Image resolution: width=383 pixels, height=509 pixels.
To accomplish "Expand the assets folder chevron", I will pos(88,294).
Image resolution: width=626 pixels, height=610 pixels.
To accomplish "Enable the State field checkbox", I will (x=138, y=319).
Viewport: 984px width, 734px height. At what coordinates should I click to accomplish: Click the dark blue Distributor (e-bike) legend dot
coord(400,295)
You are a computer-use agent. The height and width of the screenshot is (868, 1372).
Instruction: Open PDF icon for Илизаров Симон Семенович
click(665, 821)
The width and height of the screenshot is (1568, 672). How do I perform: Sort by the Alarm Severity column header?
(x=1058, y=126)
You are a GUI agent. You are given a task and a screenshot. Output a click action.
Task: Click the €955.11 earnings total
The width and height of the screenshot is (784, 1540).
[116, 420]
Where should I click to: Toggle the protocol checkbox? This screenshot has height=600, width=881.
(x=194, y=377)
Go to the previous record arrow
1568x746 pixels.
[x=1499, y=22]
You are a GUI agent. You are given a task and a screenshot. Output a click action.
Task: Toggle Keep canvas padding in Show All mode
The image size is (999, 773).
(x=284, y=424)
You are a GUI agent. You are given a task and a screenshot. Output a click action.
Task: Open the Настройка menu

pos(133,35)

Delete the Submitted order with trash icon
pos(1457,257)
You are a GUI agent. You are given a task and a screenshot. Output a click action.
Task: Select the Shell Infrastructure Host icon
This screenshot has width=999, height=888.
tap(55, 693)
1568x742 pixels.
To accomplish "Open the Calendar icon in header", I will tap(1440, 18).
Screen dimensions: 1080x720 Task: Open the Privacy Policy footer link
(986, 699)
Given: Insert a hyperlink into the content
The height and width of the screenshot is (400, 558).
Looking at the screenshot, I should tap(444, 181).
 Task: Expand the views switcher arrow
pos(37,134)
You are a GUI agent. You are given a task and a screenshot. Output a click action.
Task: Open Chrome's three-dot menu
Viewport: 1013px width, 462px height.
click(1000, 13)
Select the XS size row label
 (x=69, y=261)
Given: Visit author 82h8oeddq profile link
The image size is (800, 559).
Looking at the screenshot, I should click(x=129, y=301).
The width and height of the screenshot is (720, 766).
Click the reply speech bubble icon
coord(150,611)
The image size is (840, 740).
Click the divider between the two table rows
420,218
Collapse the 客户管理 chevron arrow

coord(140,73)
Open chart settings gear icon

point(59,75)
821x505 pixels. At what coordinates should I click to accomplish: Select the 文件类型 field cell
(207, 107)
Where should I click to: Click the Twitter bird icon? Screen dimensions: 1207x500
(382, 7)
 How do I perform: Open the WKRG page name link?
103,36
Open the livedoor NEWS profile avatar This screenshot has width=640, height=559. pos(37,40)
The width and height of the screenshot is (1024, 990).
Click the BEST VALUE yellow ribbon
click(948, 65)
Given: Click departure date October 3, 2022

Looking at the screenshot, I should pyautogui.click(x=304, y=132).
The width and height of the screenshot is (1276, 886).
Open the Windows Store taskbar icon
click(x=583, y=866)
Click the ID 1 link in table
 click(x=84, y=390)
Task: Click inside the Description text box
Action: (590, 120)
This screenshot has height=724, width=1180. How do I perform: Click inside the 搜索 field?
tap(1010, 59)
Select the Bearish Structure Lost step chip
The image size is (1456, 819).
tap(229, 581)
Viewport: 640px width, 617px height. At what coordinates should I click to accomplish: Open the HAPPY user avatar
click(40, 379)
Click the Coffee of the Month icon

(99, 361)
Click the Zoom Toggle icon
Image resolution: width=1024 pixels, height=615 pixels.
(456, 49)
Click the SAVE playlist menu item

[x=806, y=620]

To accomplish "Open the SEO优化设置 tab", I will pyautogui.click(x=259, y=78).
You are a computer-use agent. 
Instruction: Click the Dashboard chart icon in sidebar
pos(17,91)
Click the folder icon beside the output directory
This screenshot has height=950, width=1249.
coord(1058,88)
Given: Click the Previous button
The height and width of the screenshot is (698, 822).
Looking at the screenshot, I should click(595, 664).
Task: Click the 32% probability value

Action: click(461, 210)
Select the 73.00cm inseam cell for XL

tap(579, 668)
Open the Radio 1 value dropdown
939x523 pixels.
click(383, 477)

════════════════

* Exercise *
Lines that hold "computer" are the ones to copy, so pick each out from the data.

* Reply *
You are a computer-use agent. The height and width of the screenshot is (868, 1372).
You are a computer-use agent. 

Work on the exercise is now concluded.